* _COSA SERVE_
Ricopia tutti i record che seguono, riga per riga e senza alcuna modifica. Nella risposta ometti le immagini.

====== DATI DELL'ESERCIZIO ======

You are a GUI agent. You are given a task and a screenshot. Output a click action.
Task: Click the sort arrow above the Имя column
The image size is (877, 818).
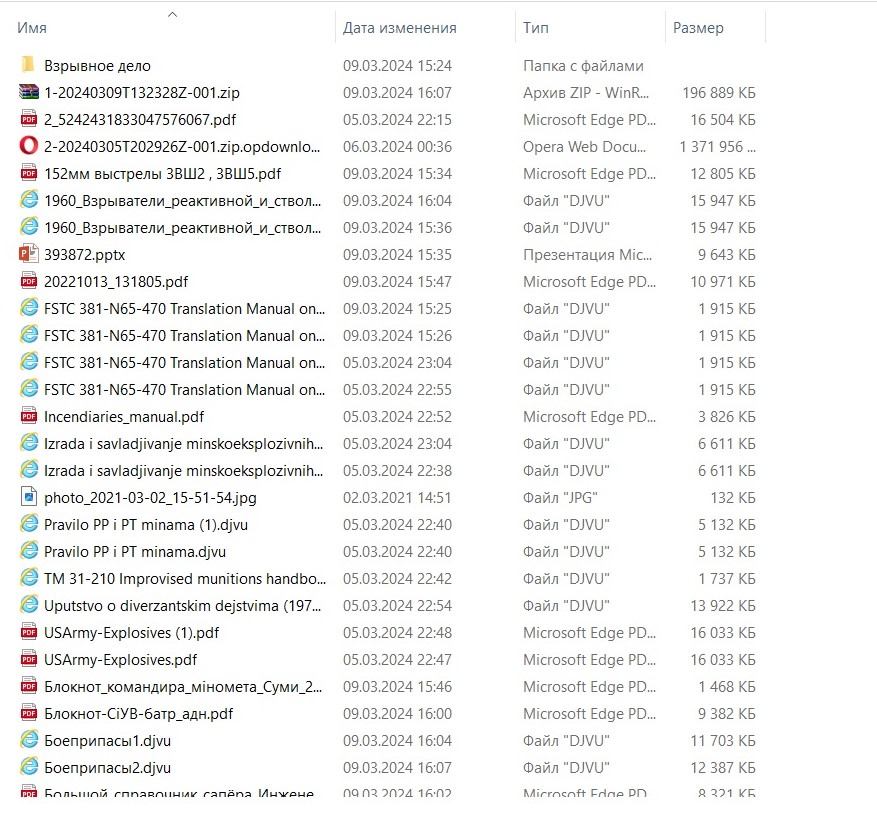173,15
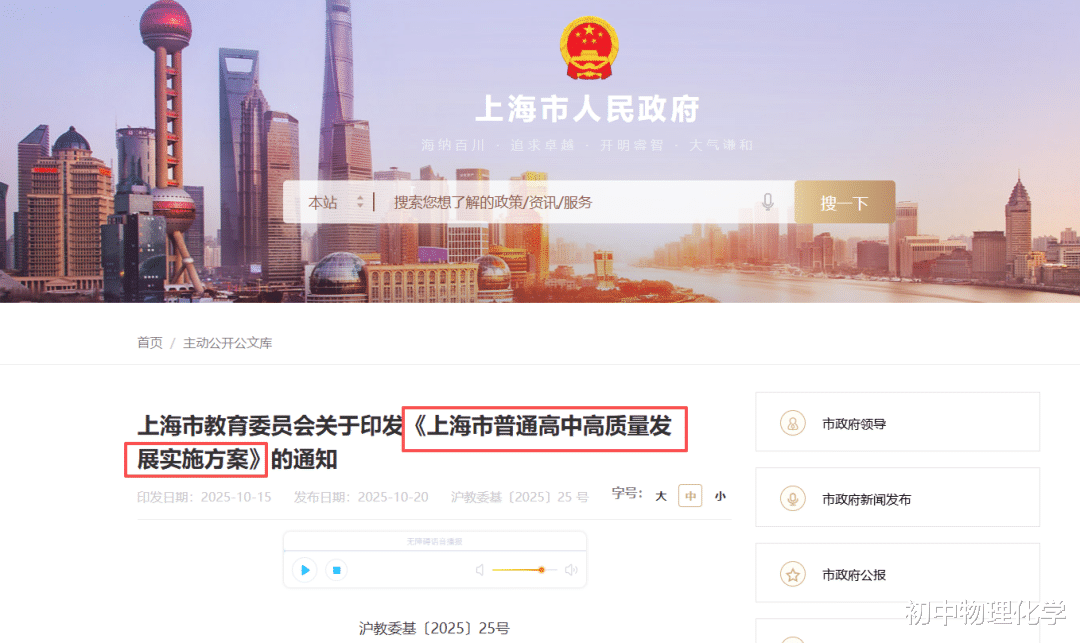Click the national emblem logo
1080x643 pixels.
pyautogui.click(x=589, y=48)
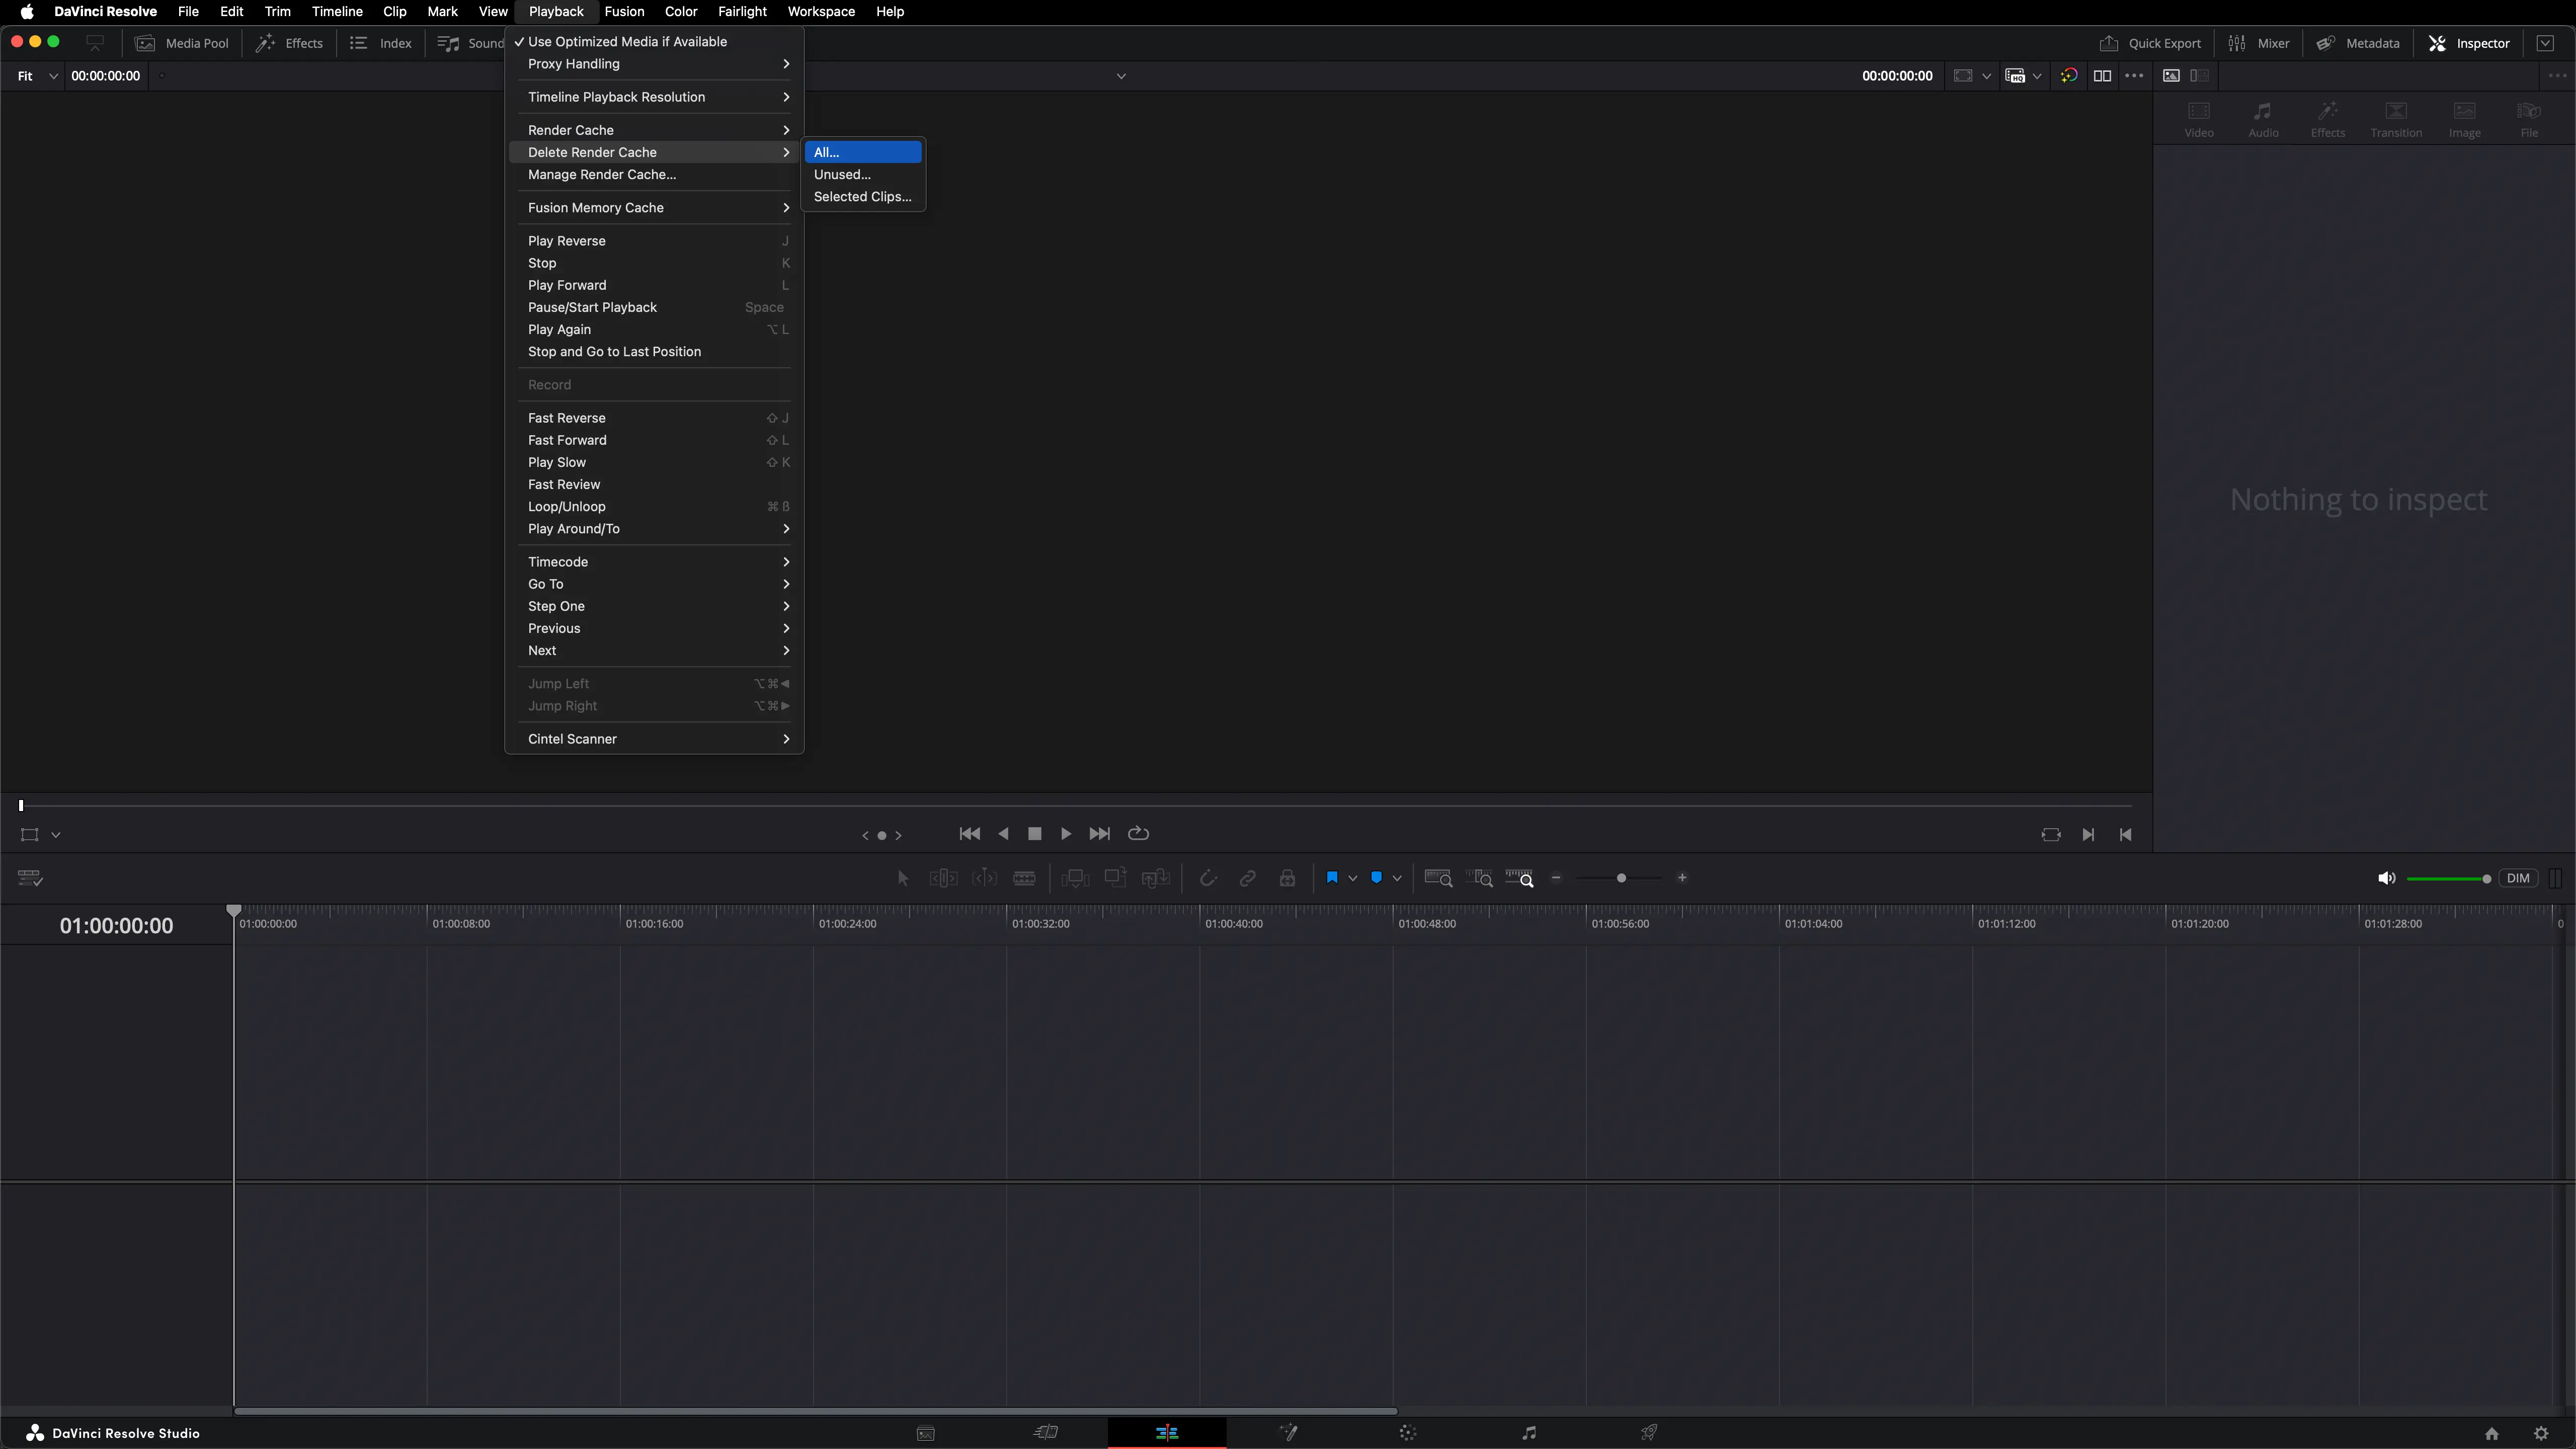
Task: Choose Unused... from Delete Render Cache
Action: (842, 174)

======

* _RISPOSTA ALL'ESERCIZIO_
You are a GUI agent. You are given a task and a screenshot. Output a click action.
Task: Click the sort arrow above the Имя column
The image size is (877, 818).
173,15
Click the national emblem logo
1080x643 pixels.
pyautogui.click(x=589, y=48)
Task: Choose Unused... from Delete Render Cache
Action: (842, 174)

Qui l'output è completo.